-- DOCUMENT SEGMENT follows --
JASON SUN, EARLY TWENTIES, COLLEGE STUDENT, SHANGHAI
"What we object to is these restrictions on people’s rights in the name of virus prevention, and the restrictions on individual freedom and people’s livelihoods.
"I'm a student, and every time I want to leave campus, I have to report to the leader and get his approval in order to leave. I can’t just leave freely to go where I want to go and live my life. My grandmother got sick and I had to report to the campus leader in order to go see her."
LEMAR, 20，STUDENT BOXING COACH, BEIJING:
"We've come here to ... oppose the pandemic prevention measures. We live in an autocratic world, and what we hope to see the most is for China to have true democracy and freedom," the Beijing resident told Reuters at a candlelight vigil on Sunday night.
SHI, 28，WORKS IN ARTS SECTOR, BEIJING:
"We hope to end the lockdown and allow those who tested positive to have their quarantine at home. We hope they can avoid being transferred to quarantine centres and that others within the same compound or building will not be forced into a lockdown if there's any positive cases," she said.
"We want to live a normal life. I think we should all bravely express our feelings. I don't know the impact this will bring, but these actions will inspire people around us to express their appeals and protect their own rights. I'm not afraid to come here today. I didn't know what would happen, but there's no reason for me to not come."
-- DOCUMENT SEGMENT concluded --
-- DATA PROVIDED follows --
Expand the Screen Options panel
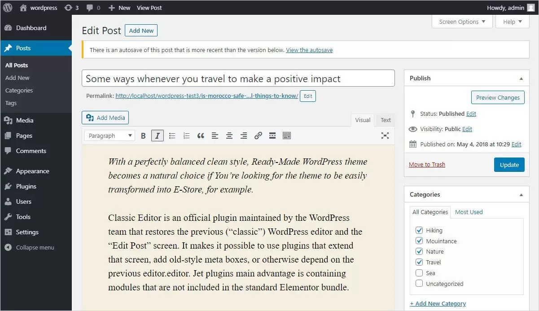The width and height of the screenshot is (539, 311). click(462, 22)
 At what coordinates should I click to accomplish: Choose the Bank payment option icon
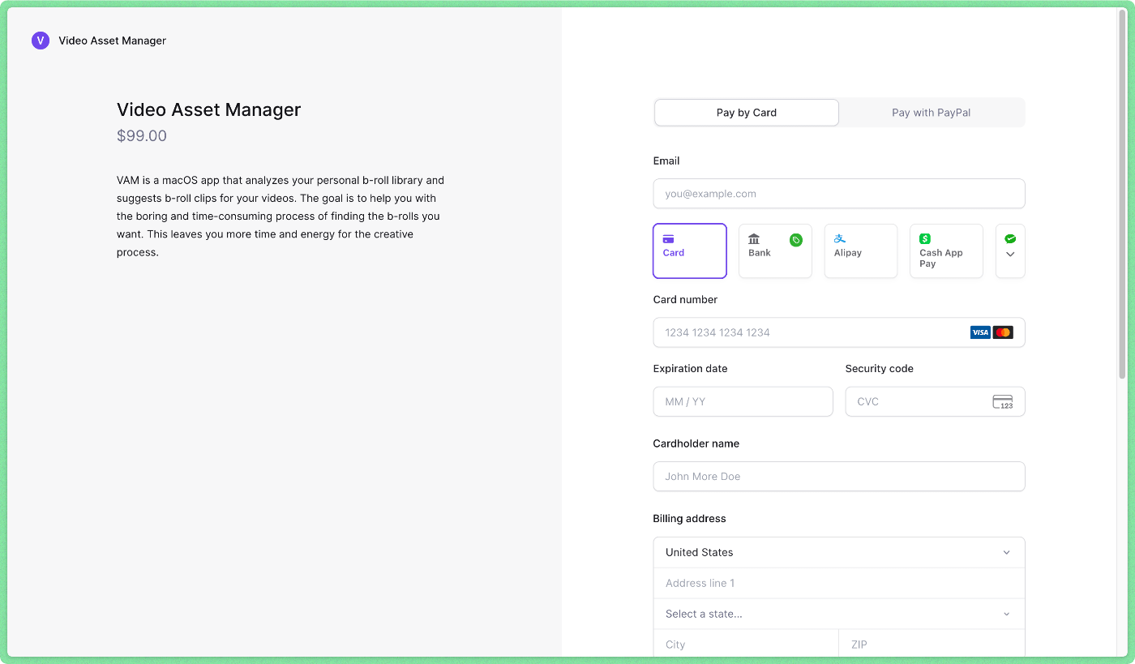pyautogui.click(x=754, y=239)
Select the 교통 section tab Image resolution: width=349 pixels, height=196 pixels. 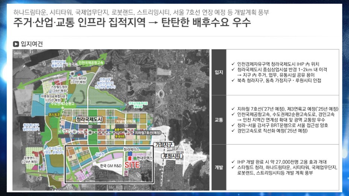coord(219,120)
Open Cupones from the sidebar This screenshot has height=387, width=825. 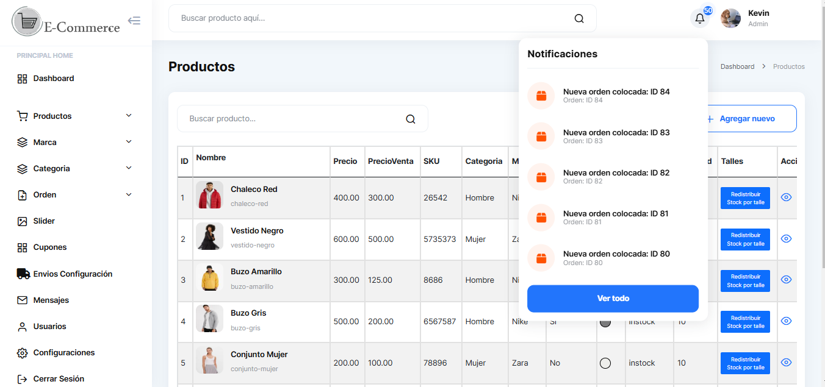click(x=50, y=247)
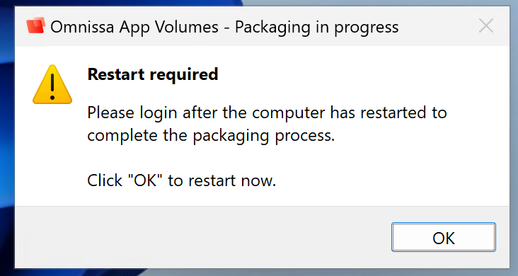Click the exclamation mark inside the warning triangle
The height and width of the screenshot is (276, 518).
[x=52, y=86]
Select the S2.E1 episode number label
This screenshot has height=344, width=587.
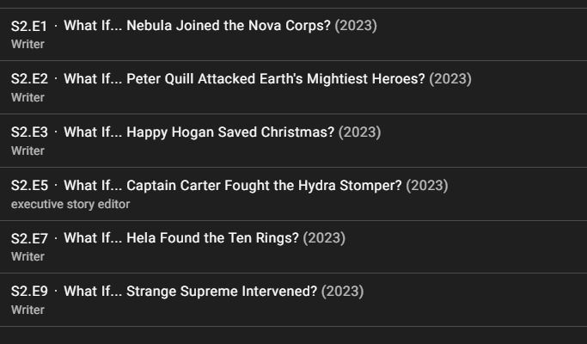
-- DATA PROVIDED concluded --
(PROBLEM A): Summarize the protester statements in two sentences.
(PROBLEM B): In the protester statements, what does Shi hope will not happen to others in the same compound or building when there is a positive case?

(RESPONSE A): A college student in Shanghai objects to restrictions imposed in the name of virus prevention and says that leaving campus, even to visit a sick grandmother, requires the campus leader's approval. In Beijing, a student boxing coach calls for true democracy and freedom in China, and a 28-year-old arts worker wants an end to the lockdown, home quarantine for people who test positive, and a normal life.

(RESPONSE B): That they will not be forced into a lockdown.